The purpose of this study was to develop a technique for estimating the three force and three moment components acting on the human spine. The technique is based on measuring the three force and three moment components acting on a clinically used external fixation device and modelling the relationship between the forces and moments acting on the fixation device and the forces and moments transmitted along the spine. In order to describe the load sharing between the fixation device and the spine, a mechanical and a statistical model were developed. The mechanical model consisted of a model describing the load- deformation behavior of the fixation device, and one describing the load- deformation behavior of the spinal segments. The statistical model was derived from load sharing relationships between the fixation device and spinal segments which were obtained from in vitro experiments.

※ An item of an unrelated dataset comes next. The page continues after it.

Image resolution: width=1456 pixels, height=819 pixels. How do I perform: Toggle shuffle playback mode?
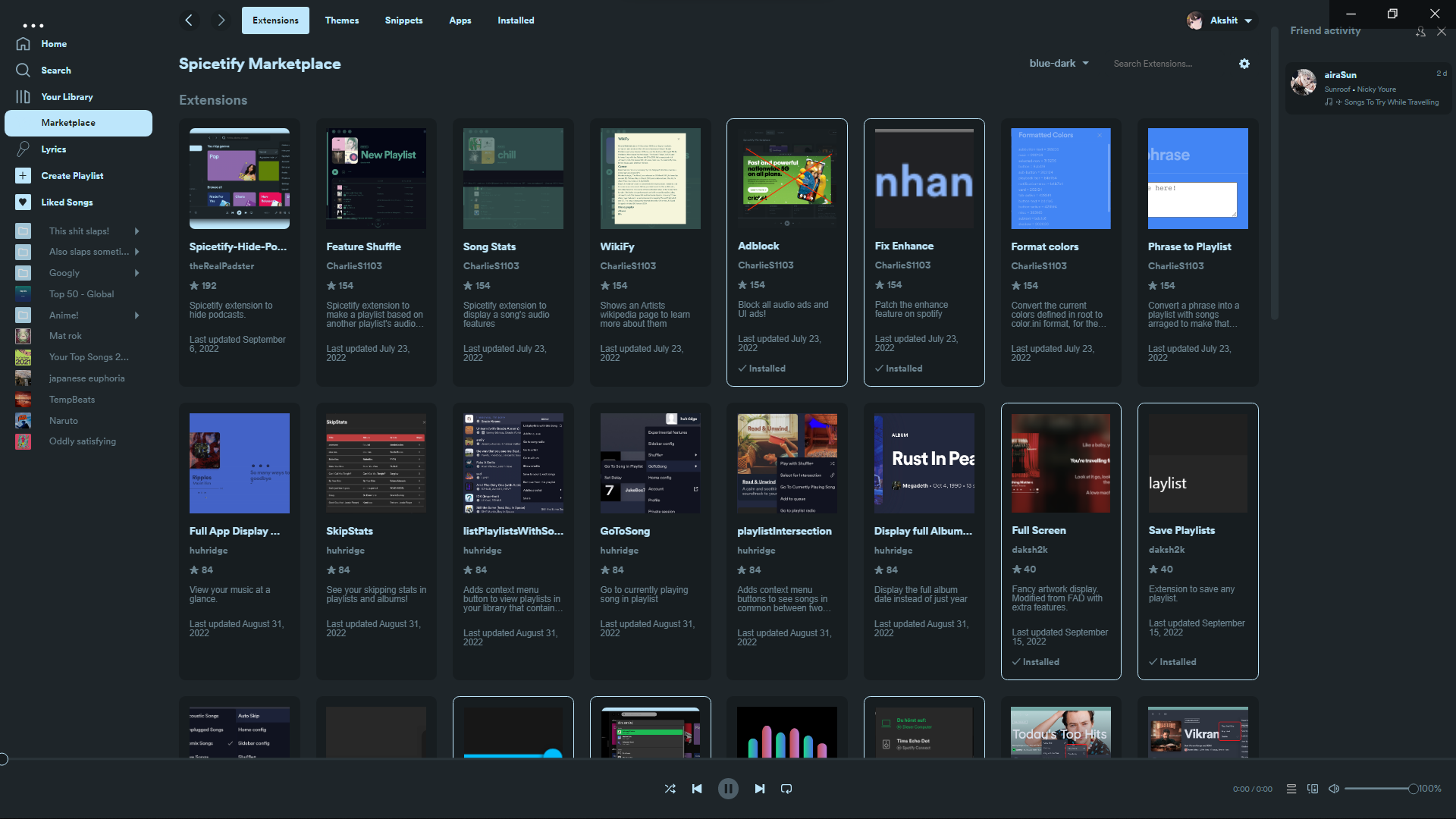[x=670, y=789]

Mechanical tests were performed to investigate the performance of the part of the mechanical model which described the load-deformation behavior of the fixation device. The results of these tests indicated that the load transmitted along the fixation device could be estimated within an accuracy of 6.3% for the forces and 12.9% for the moments. The estimation of the deformation of the fixation device showed errors in the order of magnitude of 30% which may be decreased by modelling the relative movement at the interconnections.
In vitro tests were performed to investigate the performance of the mechanical and the statistical model. The results of these tests indicated that the models were most sensitive to changes in the geometry and stiffness of the spinal segments and the stiffness of the bone-metal inter -faces. The individual variables could be controlled in the mechanical model, however, they could not be controlled in the statistical model. These variables influenced the results in a subtractive and additive way.
The results of this study showed that the mechanical model combined with the force and moment measuring technique, could be a powerful tool when used to estimate the three-dimensional spinal load situation. Before this technique can be clinically useful, a detailed assessment of the influence of biological and anatomical variations in the spinal segments on the performance of the mechanical model is required.